### What the task requires
Reproduce the passage on the earth moving bucket from "STATE OF THE" up to and including "more improved designs.".

Earth moving bucket

Abstract

The two jaws of the bucket each consist of two rigid portions, the receptacle and the shovel, which are hinged onto on another around the pivoting axis. They are connected to the chassis and to the control cylinder by the suspension arm and the moving arm. The hinges of each jaw between the receptacle, the shovel, the suspension arms, the moving arms, the cylinder, and the chassis imply four hinged systems, each having four push rods. During a closing movement of the bucket from the position of maximum separation of the jaws, a relative pivoting of limited amplitude occurs in alternating directions between the receptacle and the shovel of each jaw.

Description

This application claims the benefits under 35 U.S.C. 119(a)-(d) or (b), or 365(b) of International Application No. PCT/IB2009/055412, filed 30 Nov. 2009, and European Patent Application No. 08170866.1, filed 5 Dec. 2008.

TECHNICAL FIELD

The present invention relates to an earth moving bucket.

STATE OF THE ART

Earth moving buckets are known that comprise two jaws articulated on a chassis about spindles that are in parallel with and spaced apart from each other, these buckets being suspended on an apparatus such as a crane, truck, building machine, earth moving machinery. The jaws are controlled by one or several actuators housed in the chassis. The wide variety of soil structures in which these buckets can be used and the variety of uses thereof for digging, raking, lifting loads such as stone blocks, moving earth, leveling surfaces, etc. mean that users require these buckets to perform in extremely diverse ways which results in ever more improved designs.

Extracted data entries
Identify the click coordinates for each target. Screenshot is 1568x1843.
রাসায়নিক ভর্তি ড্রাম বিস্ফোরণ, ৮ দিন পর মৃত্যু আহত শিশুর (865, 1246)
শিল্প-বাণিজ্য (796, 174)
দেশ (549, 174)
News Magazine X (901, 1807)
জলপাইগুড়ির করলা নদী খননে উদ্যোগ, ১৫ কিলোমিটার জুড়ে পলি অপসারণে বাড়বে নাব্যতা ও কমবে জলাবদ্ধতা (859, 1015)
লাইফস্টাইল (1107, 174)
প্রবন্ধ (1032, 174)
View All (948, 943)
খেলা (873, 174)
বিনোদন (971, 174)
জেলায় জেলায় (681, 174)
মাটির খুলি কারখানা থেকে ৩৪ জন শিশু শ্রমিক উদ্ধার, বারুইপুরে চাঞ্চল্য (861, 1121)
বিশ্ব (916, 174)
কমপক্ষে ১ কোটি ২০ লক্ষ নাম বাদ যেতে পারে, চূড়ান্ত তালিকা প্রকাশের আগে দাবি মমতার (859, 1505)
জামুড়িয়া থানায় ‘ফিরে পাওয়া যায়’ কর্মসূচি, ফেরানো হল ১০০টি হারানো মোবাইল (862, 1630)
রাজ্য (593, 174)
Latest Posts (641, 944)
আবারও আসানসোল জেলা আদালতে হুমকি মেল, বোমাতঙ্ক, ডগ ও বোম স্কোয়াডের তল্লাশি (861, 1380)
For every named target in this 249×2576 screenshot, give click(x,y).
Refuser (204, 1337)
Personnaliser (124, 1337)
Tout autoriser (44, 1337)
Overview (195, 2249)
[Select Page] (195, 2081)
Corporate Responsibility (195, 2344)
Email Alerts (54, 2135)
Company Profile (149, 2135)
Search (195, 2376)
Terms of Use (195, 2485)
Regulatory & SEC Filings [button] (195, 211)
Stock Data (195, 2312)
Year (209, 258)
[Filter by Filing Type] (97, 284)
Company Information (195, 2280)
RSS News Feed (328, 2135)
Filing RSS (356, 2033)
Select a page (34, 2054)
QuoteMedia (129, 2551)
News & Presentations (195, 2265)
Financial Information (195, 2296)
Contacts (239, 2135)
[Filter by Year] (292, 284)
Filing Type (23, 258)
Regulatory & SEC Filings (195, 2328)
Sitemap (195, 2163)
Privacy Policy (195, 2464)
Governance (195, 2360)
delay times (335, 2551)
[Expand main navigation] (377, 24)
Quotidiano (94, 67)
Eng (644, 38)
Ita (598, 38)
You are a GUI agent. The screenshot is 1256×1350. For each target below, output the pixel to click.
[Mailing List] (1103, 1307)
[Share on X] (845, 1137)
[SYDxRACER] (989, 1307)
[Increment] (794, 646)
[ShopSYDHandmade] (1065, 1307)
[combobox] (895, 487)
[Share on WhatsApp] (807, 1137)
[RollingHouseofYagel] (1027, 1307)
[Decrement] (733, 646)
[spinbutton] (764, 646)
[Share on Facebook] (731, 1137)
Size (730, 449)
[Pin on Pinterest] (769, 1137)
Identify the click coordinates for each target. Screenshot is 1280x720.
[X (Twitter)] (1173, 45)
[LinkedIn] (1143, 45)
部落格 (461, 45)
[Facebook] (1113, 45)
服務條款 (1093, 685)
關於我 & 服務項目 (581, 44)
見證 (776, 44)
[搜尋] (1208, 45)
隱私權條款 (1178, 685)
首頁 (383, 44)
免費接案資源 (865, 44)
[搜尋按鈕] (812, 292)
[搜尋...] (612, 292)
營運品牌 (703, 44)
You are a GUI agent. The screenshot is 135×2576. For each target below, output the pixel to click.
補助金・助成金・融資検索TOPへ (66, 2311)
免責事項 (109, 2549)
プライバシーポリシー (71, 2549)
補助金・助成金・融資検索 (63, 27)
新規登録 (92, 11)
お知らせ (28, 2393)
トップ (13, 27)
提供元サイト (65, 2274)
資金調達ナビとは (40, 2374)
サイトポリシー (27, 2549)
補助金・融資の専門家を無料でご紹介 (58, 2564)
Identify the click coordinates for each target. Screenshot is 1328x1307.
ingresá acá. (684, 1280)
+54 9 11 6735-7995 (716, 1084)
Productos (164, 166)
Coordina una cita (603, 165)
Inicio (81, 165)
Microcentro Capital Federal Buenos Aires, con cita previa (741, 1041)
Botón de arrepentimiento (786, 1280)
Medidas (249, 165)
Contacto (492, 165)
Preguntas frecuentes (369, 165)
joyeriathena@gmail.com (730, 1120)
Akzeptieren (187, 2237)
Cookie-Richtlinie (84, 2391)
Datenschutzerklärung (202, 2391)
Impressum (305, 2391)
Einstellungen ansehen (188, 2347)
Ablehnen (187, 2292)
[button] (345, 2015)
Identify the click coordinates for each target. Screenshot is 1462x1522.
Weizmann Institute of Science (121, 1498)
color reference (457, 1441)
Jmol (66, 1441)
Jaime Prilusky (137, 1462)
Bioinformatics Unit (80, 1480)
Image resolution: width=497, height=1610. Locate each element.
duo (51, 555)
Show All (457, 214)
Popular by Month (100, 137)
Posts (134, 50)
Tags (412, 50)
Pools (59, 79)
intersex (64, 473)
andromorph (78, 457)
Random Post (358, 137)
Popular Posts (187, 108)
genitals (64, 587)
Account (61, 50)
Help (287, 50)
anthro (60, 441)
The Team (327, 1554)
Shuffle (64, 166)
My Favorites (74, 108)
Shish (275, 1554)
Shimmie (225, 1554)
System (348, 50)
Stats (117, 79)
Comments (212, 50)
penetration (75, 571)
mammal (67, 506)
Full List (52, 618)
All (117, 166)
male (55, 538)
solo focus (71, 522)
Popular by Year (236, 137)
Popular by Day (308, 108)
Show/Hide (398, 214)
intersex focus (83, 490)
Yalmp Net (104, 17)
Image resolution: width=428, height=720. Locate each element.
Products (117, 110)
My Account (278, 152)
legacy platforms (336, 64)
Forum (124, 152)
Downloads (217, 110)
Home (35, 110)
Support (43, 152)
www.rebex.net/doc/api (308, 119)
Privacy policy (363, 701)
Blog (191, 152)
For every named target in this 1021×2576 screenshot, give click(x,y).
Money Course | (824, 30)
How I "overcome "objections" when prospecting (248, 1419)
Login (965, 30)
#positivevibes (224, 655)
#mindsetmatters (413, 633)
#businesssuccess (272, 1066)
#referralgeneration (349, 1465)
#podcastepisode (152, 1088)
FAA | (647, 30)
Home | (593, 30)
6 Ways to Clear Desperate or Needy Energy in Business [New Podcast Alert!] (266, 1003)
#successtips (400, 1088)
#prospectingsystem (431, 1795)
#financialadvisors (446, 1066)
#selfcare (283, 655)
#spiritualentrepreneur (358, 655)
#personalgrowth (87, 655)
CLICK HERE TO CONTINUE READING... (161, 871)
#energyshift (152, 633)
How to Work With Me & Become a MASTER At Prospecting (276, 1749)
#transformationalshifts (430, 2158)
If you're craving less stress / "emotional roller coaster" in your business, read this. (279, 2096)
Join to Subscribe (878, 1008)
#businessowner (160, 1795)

### Response
STATE OF THE ART

Earth moving buckets are known that comprise two jaws articulated on a chassis about spindles that are in parallel with and spaced apart from each other, these buckets being suspended on an apparatus such as a crane, truck, building machine, earth moving machinery. The jaws are controlled by one or several actuators housed in the chassis. The wide variety of soil structures in which these buckets can be used and the variety of uses thereof for digging, raking, lifting loads such as stone blocks, moving earth, leveling surfaces, etc. mean that users require these buckets to perform in extremely diverse ways which results in ever more improved designs.